FastFormers: Highly Efficient Transformer Models for Natural Language Understanding
The paper entitled "FastFormers: Highly Efficient Transformer Models for Natural Language Understanding" addresses a significant challenge in deploying Transformer-based models: the computational inefficiency during inference time. While Transformer models, such as BERT and RoBERTa, have achieved state-of-the-art results in Natural Language Understanding (NLU), their complex architectures often lead to prohibitive inference costs, rendering them less viable for large-scale production use. This paper introduces FastFormers, a novel approach combining knowledge distillation, structured pruning, and numerical optimization to significantly enhance inference efficiency.
Key Techniques
- Knowledge Distillation (KD): FastFormers employs knowledge distillation to transfer insights from a large teacher model to a smaller student model. Utilizing task-specific and task-agnostic distillation methods, it achieves substantial model size reductions without compromising accuracy. For instance, using BERT and RoBERTa with modified student architectures led to optimized models retaining comparable accuracy on SuperGLUE tasks.

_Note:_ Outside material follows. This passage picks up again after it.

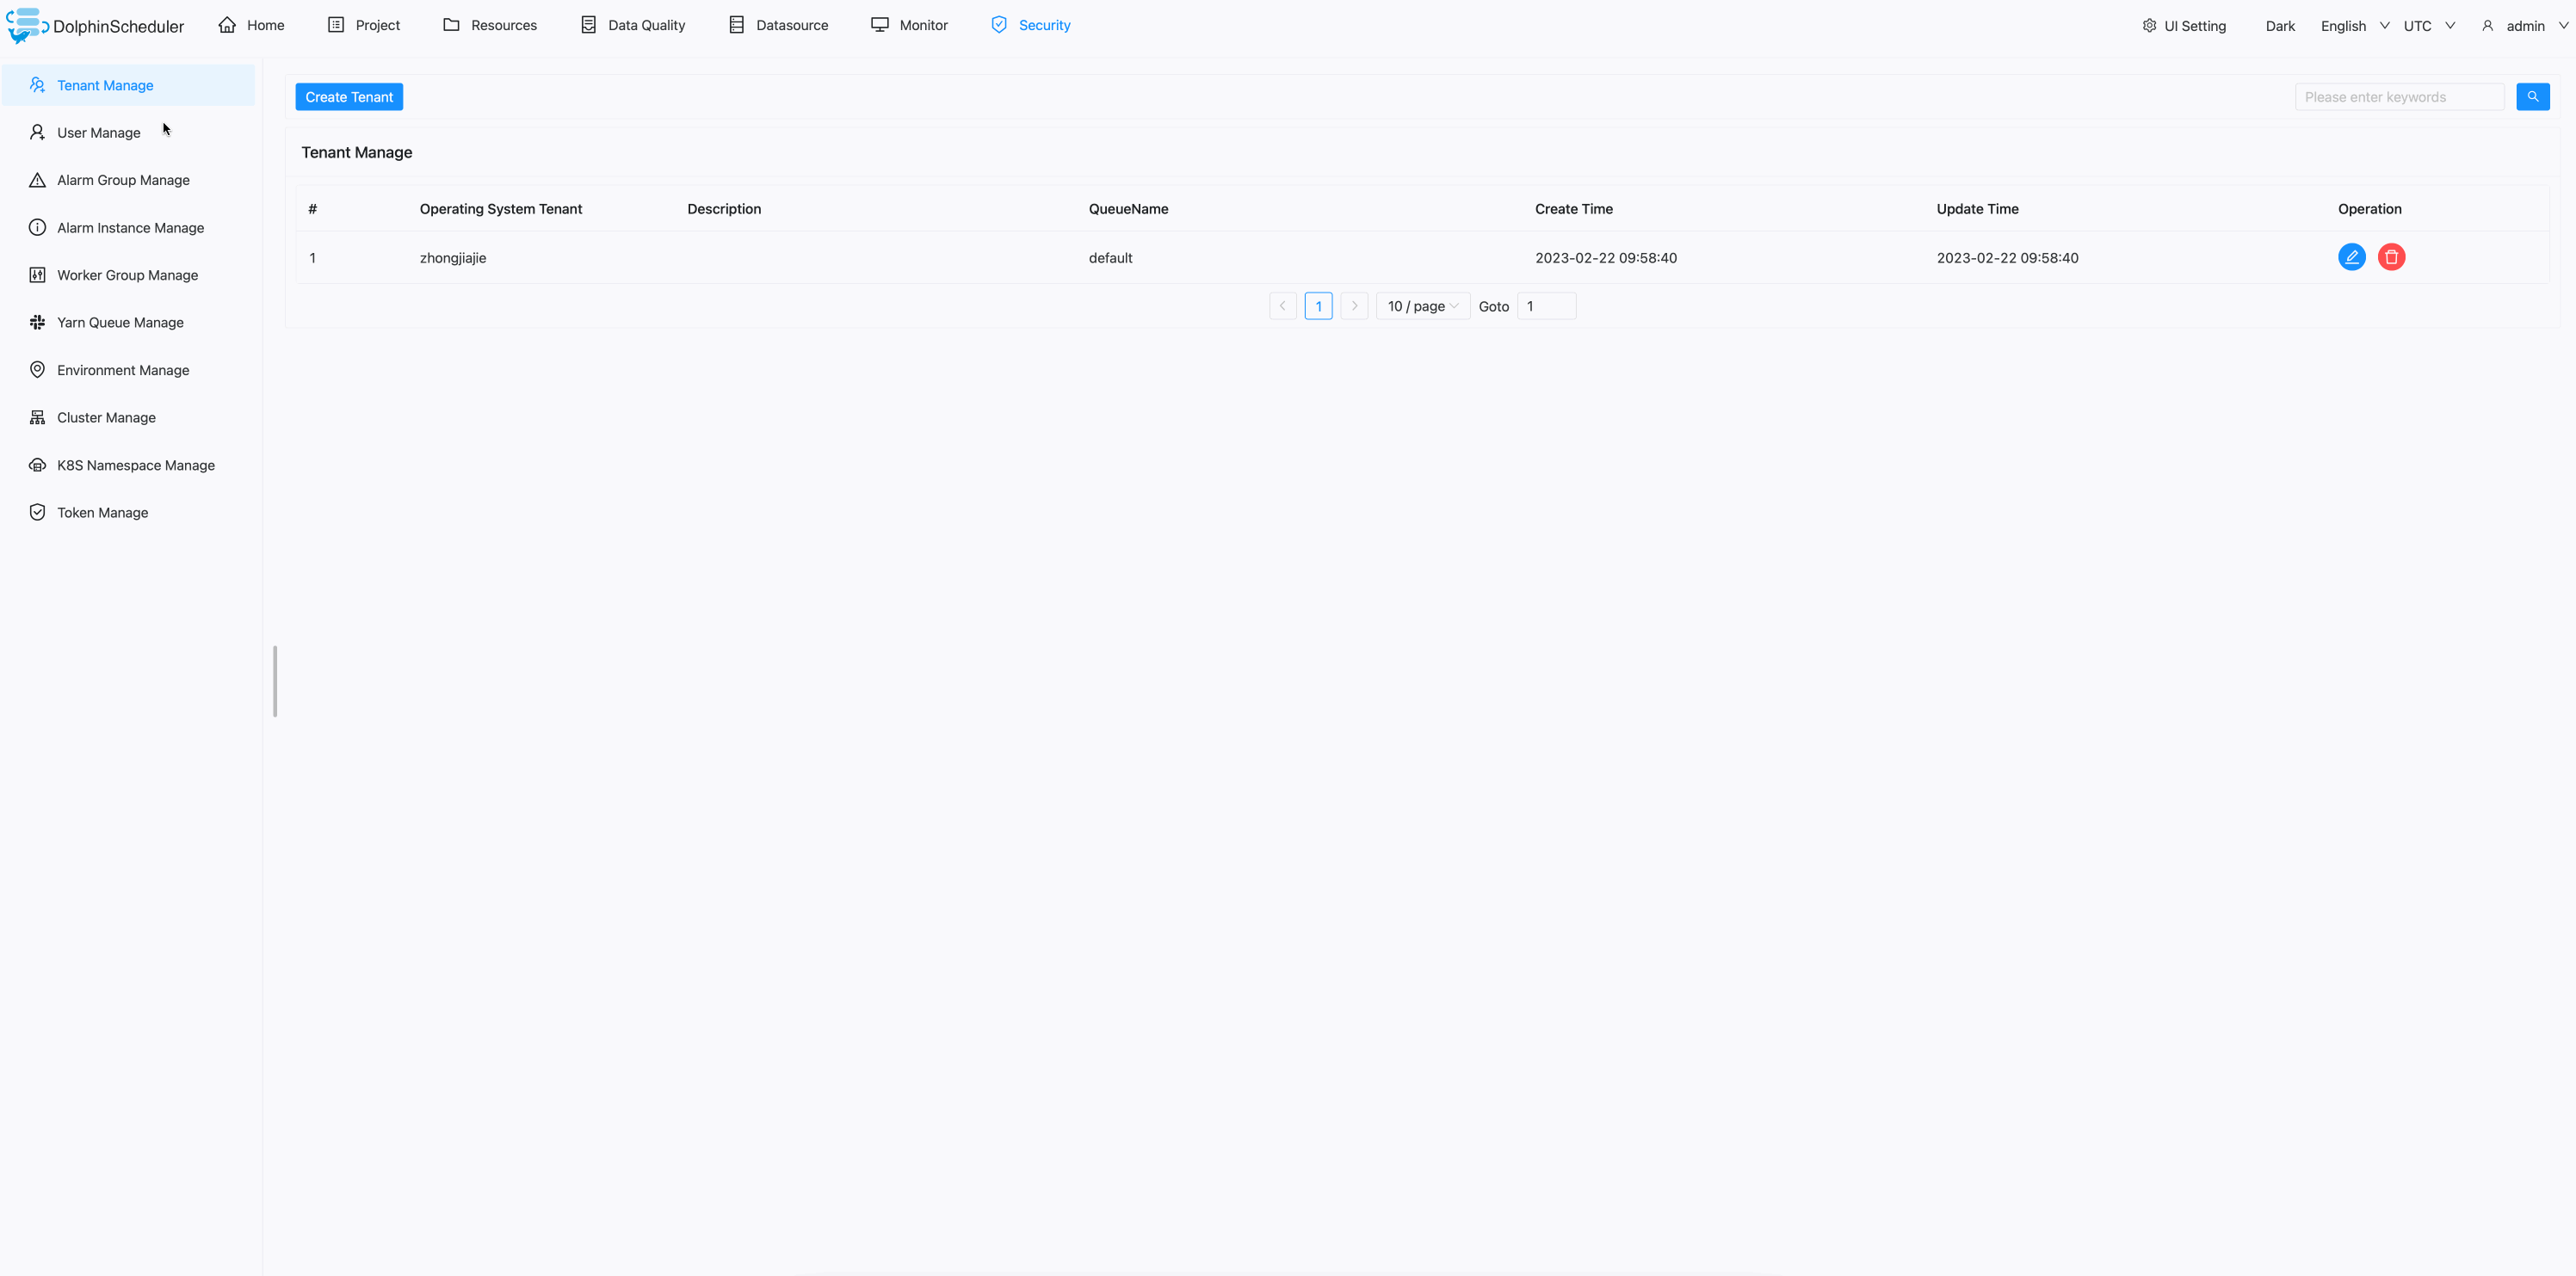Click the red delete icon for zhongjiajie
The image size is (2576, 1276).
(x=2391, y=257)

- Structured Pruning: Unlike random pruning, structured pruning directly targets computationally expensive components such as multi-head attention (MHA) heads and feed-forward network hidden states. By systematically reducing dimensions while preserving essential model performance, FastFormers demonstrated significant speed improvements, particularly on complex tasks like MultiRC and ReCoRD.
- Model Quantization: By leveraging 8-bit quantization on CPUs and converting model parameters to 16-bit on GPUs, FastFormers utilizes modern hardware capabilities for faster execution. Such optimizations, especially on the CPU, result in speed improvements up to 3x with minimal accuracy degradation.
- Runtime Optimizations: Additional enhancements include multi-processing optimizations and computational graph optimizations for improved core utilization and operational fusion, respectively. These contribute further to reducing inference time and energy consumption.
Numerical and Experimental Results
The paper's experimental evaluations demonstrate remarkable efficiency gains across various NLU tasks in the SuperGLUE benchmark. Employing FastFormers on CPU, the inference speed for models showed improvements from 9.8x to 233.9x, with GPU implementations seeing up to 12.4x increase. Furthermore, these optimizations drastically cut the cost of serving 100 million requests from $4,223 to$18, underscoring its scalability potential in practical scenarios. Energy consumption was notably decreased by factors ranging from 6.9x to 125.8x, evaluated through the metrics established in SustaiNLP 2020.
Implications and Future Work
The implications of FastFormers are twofold. Practically, it allows for broader deployment of Transformer models in cost-sensitive applications by significantly reducing inference costs and energy usage. Theoretically, it presents a framework that encourages future exploration into combining model compression and optimization strategies for enhanced efficiency.
Future research directions could consider integrating emerging techniques, such as early exiting and linear complexity self-attention, to push efficiency boundaries further. The comprehensive open-source release of FastFormers offers a foundation for continued innovation in sustainable AI.
In conclusion, FastFormers provides a comprehensive set of recipes to tackle the computational challenges inherent in Transformer models, significantly advancing AI deployment capabilities in resource-constrained environments.